The results of the study were significant improvements in the use of valproate at the beginning of therapy, in terms of lowering the symptoms of hostility and aggression. Treatment with adjuvant therapy is more significant at the beginning of therapy compared with treatment for a long time. From the results of these studies reported that among all subtypes of schizophrenia, paranoid schizophrenia that provides significant improvements result in adjuvant therapy sodium divalproate than other subtypes of schizophrenia. The addition of sodium divalproate is beneficial in therapy in week I because divodropproate sodium works increase plasma / serum concentrations of antipsychotics, in it is haloperidol so that the work of haloperidol is stronger than if haloperidol is administered as monotherapy.

Sodium divalproate primarily works to reduce glutamate excitation. Glutamate is the major excitatory neurotransmitter that excites neurons in the brain (master swcith). By reducing sodium influx into neuronal cells (Stahl, 2013), cause a reduction in the glutamate excitation of neuronal cells, especially so that the positive symptoms will be reduced.

Sodium divalproate work involved inhibits dopamine through the release of GABA, through a mechanism of increasing output and reducing reuptake slow the inactivation of GABA and GABA in GABA ergic cells. GABA is a neurotransmitter that blocks the brain.

The work of adjuvant sodium divalproate therapy is only in the first week of therapy or is only beneficial in the beginning of therapy because of the relatively constant internal static state of the body against the various stimuli that cause each specific neuronal cell to always maintain homeostasis. So if the neuronal cells have become homoestatis of sodium ions, then the role of sodium divalproate to reduce the sodium ion influx is no longer needed.

Limitations of this study is the lack of the number of samples and a short observation period, so it cannot determine the effect of adjuvant therapy and side effects of sodium divalproate the next therapy phase.

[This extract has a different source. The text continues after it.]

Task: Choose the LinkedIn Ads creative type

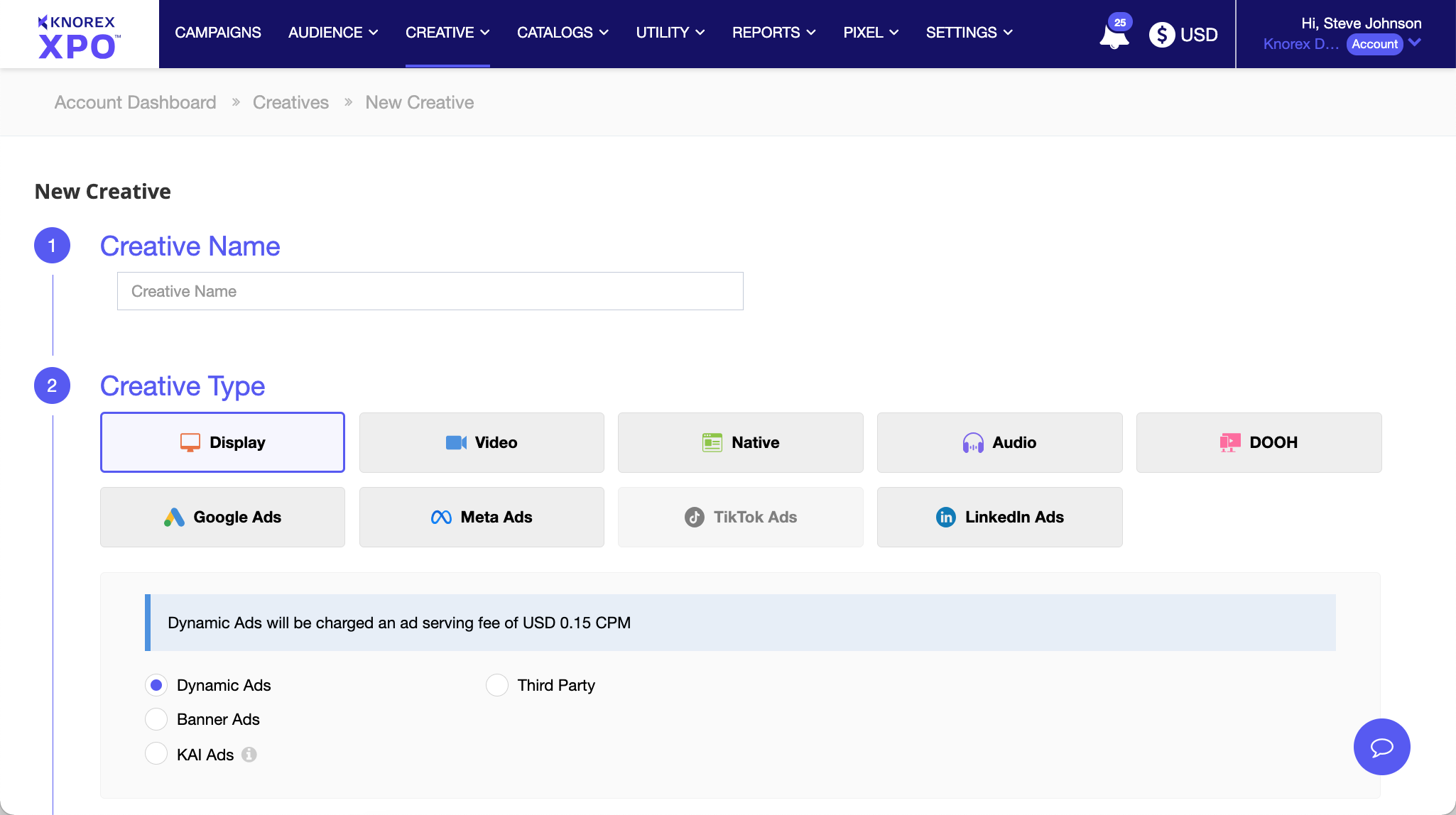Action: [x=999, y=517]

5. Conclusions and Recommendations

The researchers concluded that there was no significant difference between the recovered positive symptoms of paranoid schizophrenia between the haloperidol-treated groups who were the control group with the group receiving adjuvant sodium divalproate therapy against haloperidol. Patients with recurrent paranoid schizophrenia who receive adjuvant sodium divalproate are seen to have improved symptoms better than recurrent paranoid schizophrenics who did not receive adjuvant sodium divalproate, especially in the first week. Paranoid schizophrenic patients who get adjuvant sodium divalproate more quickly experience a clinical response than patients with paranoid schizophrenia.

The adjuvant sodium divalproate therapy is useful for the treatment in the first week. Researchers suggest so that the use of sodium divalproate as adjuvant therapy may be a consideration for the accelerated improvement of symptoms in recurrent paranoid schizophrenic patients. Need to do further research with a larger sample size and more diverse antipsychotic control, using different assessment instruments, with a double-blind randomized design (randomized double blind controlled trials) and studies in other educational centers (multicenter).